- _Problem requirements_: Which lines of the data contain the string "computer"? Copy every one.

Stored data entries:
##########
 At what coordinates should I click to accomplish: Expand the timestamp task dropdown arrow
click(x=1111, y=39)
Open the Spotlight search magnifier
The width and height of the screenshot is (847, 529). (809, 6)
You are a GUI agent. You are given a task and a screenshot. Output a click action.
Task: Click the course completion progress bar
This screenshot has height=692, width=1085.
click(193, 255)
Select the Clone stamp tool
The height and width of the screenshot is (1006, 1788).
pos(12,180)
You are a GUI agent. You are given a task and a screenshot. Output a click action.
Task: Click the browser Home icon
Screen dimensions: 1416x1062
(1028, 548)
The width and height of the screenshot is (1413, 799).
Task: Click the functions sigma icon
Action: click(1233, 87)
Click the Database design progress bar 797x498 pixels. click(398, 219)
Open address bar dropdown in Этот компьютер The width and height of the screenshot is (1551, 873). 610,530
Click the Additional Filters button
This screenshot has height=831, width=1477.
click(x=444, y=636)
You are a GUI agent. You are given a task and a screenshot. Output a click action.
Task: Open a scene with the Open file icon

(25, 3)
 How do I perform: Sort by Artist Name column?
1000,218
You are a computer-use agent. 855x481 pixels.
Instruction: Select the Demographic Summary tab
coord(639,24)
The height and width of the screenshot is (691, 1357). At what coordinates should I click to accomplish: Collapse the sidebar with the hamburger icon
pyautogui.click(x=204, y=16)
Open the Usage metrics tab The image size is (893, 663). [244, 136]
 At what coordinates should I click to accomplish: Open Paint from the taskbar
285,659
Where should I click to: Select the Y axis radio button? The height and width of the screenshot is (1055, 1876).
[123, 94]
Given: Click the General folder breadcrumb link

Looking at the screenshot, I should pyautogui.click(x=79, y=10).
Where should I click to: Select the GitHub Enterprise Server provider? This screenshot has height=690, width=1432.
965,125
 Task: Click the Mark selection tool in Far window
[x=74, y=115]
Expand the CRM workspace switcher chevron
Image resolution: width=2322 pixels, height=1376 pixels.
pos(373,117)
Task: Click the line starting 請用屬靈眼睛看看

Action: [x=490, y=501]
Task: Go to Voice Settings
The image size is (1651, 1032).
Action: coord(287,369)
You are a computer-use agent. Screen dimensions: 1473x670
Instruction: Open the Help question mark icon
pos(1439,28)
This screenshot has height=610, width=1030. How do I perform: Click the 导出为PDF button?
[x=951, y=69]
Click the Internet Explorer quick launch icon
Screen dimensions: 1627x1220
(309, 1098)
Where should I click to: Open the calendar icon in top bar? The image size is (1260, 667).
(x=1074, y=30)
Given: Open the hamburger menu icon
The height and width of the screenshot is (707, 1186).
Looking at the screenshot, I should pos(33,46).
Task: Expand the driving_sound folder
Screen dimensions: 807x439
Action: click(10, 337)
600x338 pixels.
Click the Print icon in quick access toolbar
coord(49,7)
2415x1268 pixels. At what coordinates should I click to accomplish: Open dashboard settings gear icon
##########
- _Response_:
You are a computer-use agent. 855x481 pixels.
You are a computer-use agent. Screen dimensions: 1473x670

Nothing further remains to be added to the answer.